TO DO:
Within the listing below, determine how many lines hold the word "count". Give the number with no commentary.

··· STORED DATA ···

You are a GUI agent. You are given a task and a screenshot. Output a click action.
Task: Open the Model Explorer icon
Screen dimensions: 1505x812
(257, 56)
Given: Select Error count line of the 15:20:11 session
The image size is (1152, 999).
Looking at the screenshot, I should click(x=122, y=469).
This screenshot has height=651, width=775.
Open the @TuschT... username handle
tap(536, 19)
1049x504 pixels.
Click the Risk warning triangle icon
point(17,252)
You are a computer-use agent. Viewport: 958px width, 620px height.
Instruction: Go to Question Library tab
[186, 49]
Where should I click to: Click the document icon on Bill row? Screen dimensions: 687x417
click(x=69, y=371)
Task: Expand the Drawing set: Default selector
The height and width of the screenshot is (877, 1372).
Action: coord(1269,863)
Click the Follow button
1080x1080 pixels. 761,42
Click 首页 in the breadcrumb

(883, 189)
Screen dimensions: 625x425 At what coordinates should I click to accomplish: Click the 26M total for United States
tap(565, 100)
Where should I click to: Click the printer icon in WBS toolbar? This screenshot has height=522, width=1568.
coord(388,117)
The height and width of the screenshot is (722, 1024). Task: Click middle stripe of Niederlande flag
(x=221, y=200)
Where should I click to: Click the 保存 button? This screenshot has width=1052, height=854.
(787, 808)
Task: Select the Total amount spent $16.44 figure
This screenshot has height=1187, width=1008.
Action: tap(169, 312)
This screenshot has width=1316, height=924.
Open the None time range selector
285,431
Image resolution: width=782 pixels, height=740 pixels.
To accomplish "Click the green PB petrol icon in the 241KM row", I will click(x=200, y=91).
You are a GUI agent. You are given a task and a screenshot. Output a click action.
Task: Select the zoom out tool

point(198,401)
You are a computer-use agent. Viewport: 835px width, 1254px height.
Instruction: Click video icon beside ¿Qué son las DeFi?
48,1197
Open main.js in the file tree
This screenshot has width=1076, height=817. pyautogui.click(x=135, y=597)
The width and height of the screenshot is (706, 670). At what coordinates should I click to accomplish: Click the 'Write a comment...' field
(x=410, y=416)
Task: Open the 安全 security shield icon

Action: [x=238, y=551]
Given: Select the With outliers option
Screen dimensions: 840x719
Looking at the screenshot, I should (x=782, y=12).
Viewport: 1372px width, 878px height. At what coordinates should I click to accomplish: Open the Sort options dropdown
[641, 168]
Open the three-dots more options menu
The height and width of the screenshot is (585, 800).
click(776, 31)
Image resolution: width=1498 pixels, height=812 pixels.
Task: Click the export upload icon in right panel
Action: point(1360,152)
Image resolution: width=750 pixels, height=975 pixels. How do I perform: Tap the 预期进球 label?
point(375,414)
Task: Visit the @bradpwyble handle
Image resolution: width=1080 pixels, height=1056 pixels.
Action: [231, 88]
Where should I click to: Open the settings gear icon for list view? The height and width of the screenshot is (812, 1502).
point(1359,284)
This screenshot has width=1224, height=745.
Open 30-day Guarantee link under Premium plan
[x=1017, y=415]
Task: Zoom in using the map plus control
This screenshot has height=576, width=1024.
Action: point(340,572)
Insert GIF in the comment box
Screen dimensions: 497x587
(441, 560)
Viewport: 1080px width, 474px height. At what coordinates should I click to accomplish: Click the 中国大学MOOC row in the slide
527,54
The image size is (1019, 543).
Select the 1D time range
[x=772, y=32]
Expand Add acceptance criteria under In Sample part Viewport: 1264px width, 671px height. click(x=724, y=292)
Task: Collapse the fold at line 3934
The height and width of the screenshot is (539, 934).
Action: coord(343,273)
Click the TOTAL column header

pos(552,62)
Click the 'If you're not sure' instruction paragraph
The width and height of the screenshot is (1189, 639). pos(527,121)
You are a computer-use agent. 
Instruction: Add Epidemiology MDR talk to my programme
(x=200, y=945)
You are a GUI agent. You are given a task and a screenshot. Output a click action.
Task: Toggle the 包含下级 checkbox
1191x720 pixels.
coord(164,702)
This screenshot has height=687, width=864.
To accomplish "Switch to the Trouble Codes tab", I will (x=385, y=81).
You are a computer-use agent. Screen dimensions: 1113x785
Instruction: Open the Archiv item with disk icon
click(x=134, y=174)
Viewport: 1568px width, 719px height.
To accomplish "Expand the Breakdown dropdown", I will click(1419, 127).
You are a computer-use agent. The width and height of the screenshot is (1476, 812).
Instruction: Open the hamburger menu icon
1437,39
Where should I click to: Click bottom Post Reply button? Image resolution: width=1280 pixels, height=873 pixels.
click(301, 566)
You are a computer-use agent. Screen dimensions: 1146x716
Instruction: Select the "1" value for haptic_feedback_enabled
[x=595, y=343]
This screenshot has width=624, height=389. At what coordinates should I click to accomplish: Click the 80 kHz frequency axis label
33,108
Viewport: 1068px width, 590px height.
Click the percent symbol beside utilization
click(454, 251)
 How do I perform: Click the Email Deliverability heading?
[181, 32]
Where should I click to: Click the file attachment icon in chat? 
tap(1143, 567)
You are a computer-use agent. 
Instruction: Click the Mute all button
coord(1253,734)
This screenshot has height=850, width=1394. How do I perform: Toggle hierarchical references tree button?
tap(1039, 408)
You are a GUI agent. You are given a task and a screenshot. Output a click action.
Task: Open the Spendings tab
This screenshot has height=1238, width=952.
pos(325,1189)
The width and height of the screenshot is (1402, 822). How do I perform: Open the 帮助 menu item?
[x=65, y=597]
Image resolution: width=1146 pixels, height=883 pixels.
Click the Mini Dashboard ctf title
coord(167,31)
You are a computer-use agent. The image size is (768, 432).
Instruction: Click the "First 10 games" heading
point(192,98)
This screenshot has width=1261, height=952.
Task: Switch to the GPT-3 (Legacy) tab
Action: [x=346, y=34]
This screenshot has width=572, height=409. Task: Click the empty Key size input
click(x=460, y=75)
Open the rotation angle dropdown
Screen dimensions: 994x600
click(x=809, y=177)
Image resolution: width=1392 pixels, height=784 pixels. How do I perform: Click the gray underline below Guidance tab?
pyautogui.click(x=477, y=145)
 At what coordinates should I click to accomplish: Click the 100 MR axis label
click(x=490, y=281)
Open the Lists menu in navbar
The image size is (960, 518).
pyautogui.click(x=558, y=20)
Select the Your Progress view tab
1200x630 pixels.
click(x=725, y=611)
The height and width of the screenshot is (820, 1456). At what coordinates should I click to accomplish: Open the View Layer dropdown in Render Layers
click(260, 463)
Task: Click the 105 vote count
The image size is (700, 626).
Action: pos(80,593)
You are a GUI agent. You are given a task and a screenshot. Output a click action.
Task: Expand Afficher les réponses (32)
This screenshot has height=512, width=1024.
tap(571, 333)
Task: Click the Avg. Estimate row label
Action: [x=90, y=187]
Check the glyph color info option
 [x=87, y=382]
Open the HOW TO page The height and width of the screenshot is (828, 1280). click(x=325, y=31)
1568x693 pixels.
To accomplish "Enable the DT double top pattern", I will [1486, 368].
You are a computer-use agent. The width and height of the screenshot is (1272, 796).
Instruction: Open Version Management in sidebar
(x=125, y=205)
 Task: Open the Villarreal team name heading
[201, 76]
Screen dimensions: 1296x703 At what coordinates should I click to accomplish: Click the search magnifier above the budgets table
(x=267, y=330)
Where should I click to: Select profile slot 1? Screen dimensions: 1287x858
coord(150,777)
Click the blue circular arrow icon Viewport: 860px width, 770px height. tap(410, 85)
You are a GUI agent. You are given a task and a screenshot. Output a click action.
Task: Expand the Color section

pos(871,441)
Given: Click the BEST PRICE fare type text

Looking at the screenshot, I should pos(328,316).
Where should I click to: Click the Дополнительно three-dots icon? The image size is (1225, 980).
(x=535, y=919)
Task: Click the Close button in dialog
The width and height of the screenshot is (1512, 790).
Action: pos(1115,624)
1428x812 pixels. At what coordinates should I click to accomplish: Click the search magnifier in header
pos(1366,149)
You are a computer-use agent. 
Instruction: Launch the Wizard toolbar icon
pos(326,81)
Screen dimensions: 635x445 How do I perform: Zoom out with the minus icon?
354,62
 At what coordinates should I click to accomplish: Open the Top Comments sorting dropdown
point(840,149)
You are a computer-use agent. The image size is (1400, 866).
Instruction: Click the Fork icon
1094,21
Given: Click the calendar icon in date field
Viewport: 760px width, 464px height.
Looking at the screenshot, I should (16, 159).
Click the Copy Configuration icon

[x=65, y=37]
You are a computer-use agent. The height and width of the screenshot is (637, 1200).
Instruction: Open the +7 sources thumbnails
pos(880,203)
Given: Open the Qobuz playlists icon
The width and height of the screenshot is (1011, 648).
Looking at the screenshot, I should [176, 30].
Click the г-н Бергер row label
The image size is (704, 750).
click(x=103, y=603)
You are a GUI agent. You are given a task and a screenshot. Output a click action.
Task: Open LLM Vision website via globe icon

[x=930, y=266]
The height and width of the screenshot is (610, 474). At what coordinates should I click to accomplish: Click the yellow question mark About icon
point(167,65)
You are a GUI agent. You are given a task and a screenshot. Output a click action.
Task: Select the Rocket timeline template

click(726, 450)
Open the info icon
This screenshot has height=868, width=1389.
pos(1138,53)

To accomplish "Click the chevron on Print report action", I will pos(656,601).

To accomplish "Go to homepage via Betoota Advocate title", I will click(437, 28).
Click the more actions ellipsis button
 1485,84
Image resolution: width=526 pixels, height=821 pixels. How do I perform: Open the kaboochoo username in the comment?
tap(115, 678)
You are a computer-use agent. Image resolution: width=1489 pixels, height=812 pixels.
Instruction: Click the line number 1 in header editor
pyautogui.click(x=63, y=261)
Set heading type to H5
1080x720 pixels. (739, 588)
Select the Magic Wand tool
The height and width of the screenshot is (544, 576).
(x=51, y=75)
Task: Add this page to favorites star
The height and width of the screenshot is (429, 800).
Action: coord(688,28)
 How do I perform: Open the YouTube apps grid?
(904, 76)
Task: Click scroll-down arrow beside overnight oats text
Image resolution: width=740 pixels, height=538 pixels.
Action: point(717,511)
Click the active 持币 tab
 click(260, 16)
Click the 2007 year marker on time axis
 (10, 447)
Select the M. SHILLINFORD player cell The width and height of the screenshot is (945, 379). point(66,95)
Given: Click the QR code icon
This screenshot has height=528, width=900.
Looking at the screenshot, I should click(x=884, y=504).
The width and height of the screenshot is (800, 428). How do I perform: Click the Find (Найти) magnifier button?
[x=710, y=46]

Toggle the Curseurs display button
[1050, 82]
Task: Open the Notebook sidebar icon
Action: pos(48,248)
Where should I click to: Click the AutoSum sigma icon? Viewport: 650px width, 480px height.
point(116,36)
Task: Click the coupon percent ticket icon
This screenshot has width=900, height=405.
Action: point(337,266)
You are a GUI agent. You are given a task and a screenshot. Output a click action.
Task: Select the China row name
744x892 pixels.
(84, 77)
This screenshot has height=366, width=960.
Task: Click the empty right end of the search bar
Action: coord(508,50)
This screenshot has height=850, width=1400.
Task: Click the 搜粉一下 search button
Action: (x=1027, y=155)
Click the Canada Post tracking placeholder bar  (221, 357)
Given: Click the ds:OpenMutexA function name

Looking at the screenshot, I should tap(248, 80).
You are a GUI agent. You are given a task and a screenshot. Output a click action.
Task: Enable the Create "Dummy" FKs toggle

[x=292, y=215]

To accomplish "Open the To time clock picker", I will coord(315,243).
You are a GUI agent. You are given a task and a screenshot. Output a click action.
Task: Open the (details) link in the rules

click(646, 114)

···

ANSWER TO THIS PROBLEM:
2